DP Gachagua Unveils Bill Cutting Mt Kenya Coffee Tycoons Powers

Deputy President Rigathi Gachagua has revealed that plans are in high gear to rein in cartels scuttling the Mt Kenya Region’s coffee sector.

Speaking on Sunday in Othaya, Nyeri County, the DP earmarked four cartels who he claimed were creating an artificial crisis as a plan to revolt against the changes instituted in the sector by President William Ruto’s government.

To prevent the power imposed by the cartels on local coffee farmers, Gachagua noted that a bill barring all millers from serving as marketers and vice versa was already prepared for tabling in Parliament.

“The cartels are entrenched and they are few. They buy coffee at  throw away prices and sell in foreign countries at exorbitant prices,” noted the second in command.

Deputy President Rigathi Gachagua (left) and his wife Pastor Dorcas Rigathi (in red) at a coffee plantation on April 8, 2023


“The changes are on course. Amendment of the law will be tabled in Parliament soon. It proposes, among others, that if you are a coffee miller, you cannot be a marketer or a seller.

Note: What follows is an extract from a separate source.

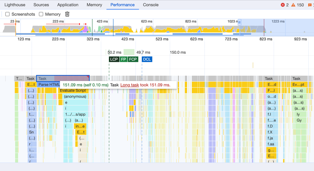The width and height of the screenshot is (314, 171).
Task: Select the (anonymous) function flame chart entry
Action: pos(75,96)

It is one man, one job.”

If approved, businessmen doubling as millers and marketers will see a substantial reduction in their annual revenues.

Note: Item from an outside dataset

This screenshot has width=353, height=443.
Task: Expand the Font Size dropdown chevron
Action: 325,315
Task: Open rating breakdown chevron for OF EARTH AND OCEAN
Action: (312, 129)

Gachagua indicated that the cartel, which he noted were not more than four players, is deeply entrenched in the subsector and that it is even attempting to sabotage the Government’s plan by creating an artificial crisis in the coffee industry.

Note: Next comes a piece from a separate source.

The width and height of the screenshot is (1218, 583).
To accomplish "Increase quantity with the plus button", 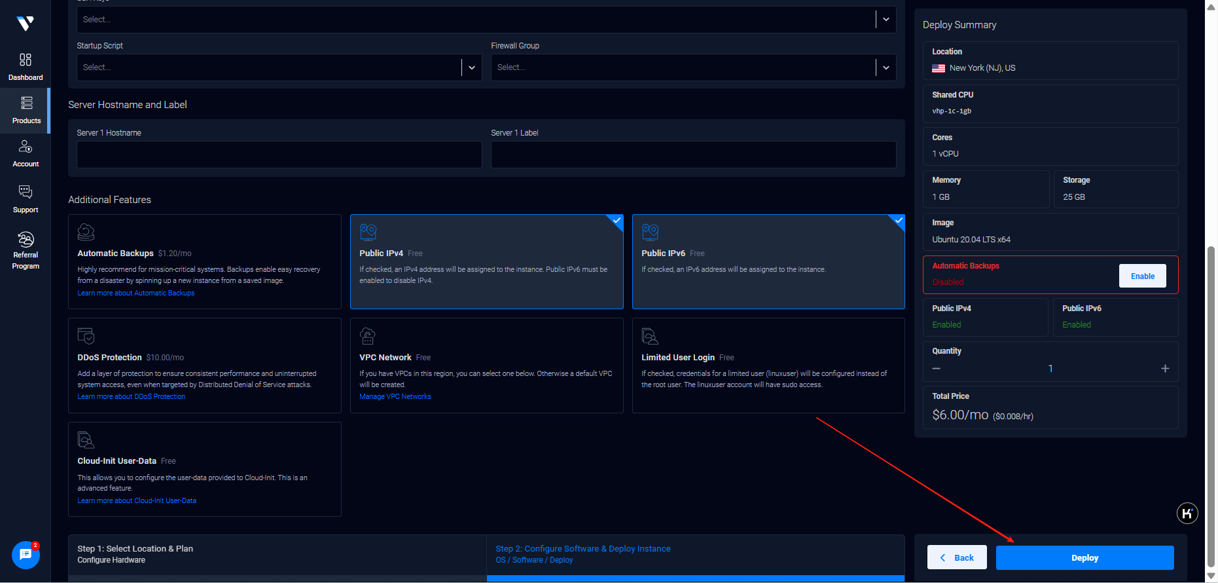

One of the reforms being fought by the cartel, he stated, is the revival of the New KPCU and the Coffee Board of Kenya.

“They (cartels) have united and are trying to create an artificial crisis and propaganda that because of the reforms, the Kenyan coffee has been boycotted, which is a lie. They are moving across various offices,” he explained. 

“I urge the farmers to be patient because it is not an easy or simple fight. It is not for the faint hearted. battle that is not simple and not for the faint hearted. It is rough. They are boycotting the coffee to sabotage the reforms.”

As part of the reforms, Gachagua travelled to Colombia to negotiate a deal aimed at benefitting farmers from the region.

During his speech, the DP noted that Ruto-led reforms countrywide had seen sectors like tea and milk improve, especially in the payment of bonuses to farmers.

Regarding milk, Gachagua revealed the government is working on measures that will increase the farm-gate price of the commodity to Sh60 per litre.

“The reforms that I was tasked to push by President William Ruto  in coffee, tea and milk, have started to bear fruit. We got a high bonus this year, which has not been witnessed earlier. We are doing well,” he added. 

“For milk, we are not badly off as well. The Government will push the farm gate price to a minimum of Sh60 per litre.”

Deputy President Rigathi Gachagua (in checked blue blazer) and Foreign Affairs CS Alfred Mutua (on his right) received in Colombia.